[Stored items]
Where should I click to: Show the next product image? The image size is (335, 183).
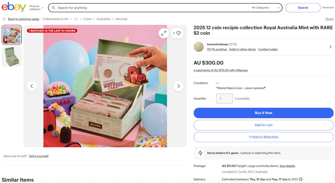point(178,86)
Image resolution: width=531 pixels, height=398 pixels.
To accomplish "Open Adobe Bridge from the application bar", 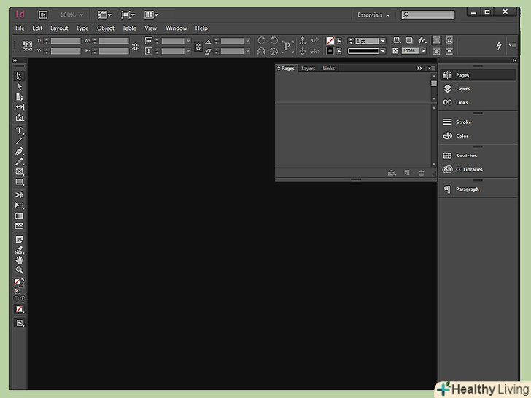I will [43, 15].
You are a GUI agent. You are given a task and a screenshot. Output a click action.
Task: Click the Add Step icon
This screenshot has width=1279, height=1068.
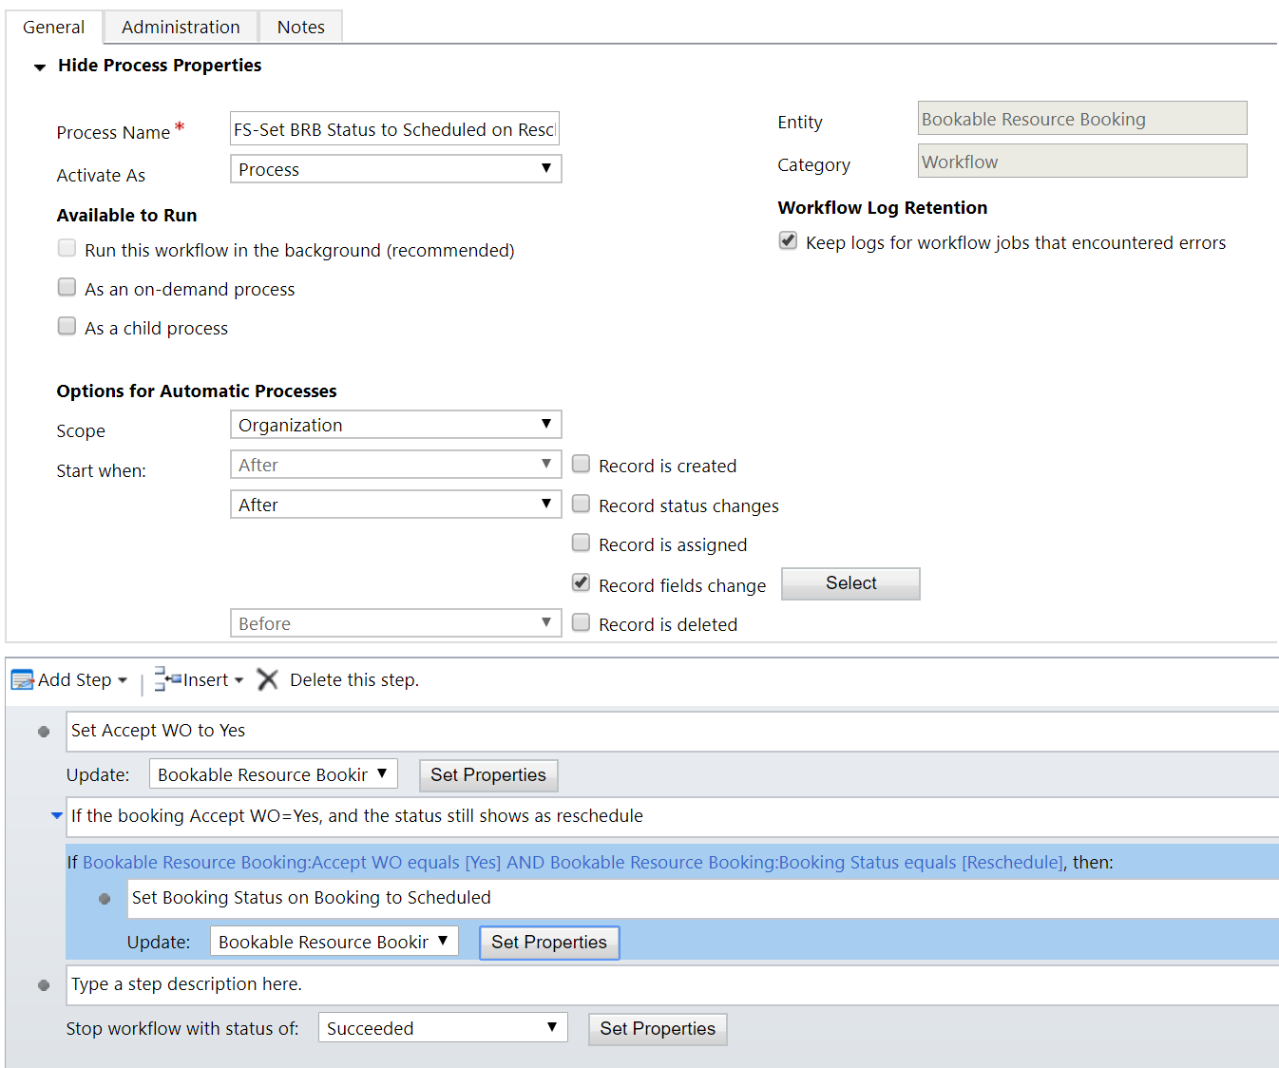22,680
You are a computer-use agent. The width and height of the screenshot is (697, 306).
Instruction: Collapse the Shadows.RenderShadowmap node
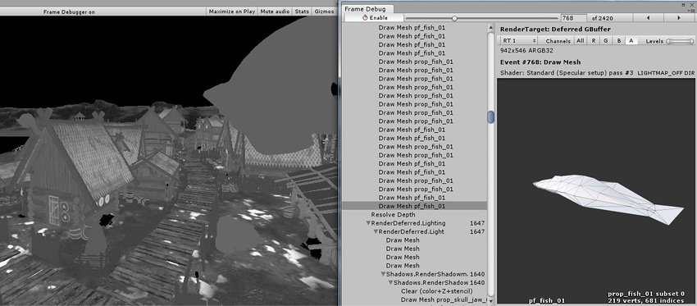pos(383,274)
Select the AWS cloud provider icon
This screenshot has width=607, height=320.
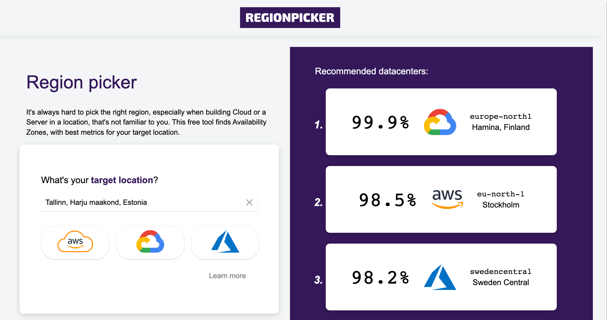(x=75, y=243)
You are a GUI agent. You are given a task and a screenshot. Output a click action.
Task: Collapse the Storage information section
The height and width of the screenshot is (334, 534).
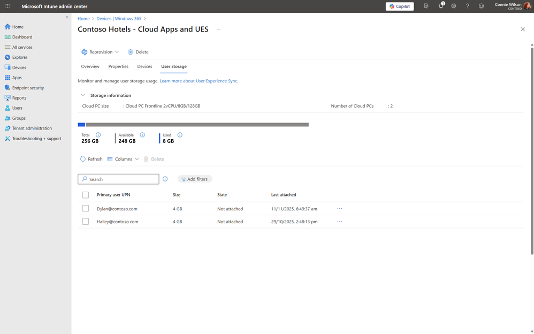click(83, 95)
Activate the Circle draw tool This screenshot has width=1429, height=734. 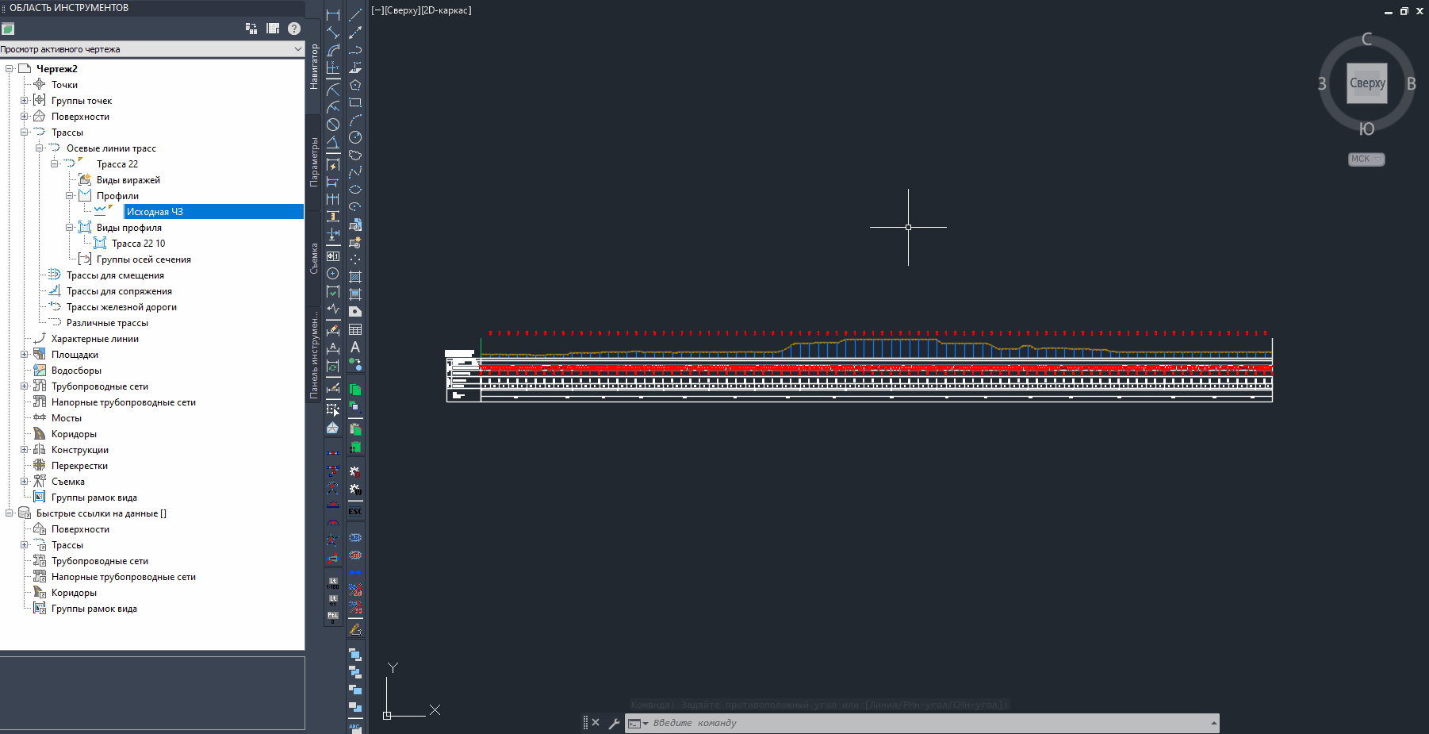[355, 137]
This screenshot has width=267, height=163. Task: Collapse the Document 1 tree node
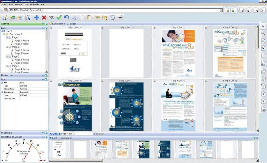[x=4, y=34]
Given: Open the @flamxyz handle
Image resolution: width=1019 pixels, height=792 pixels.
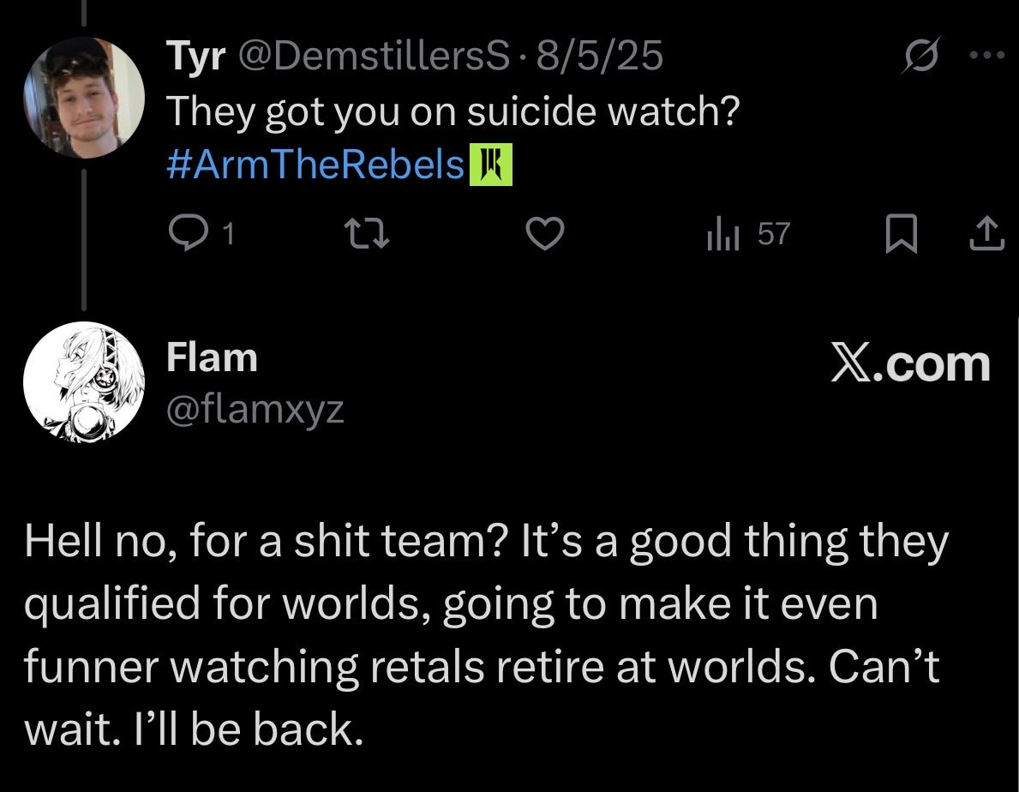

DIRECTIONS FOR THIS TASK
The number of lines above containing the word "icon" is all that should be returned.

PROBLEM SOLUTION
2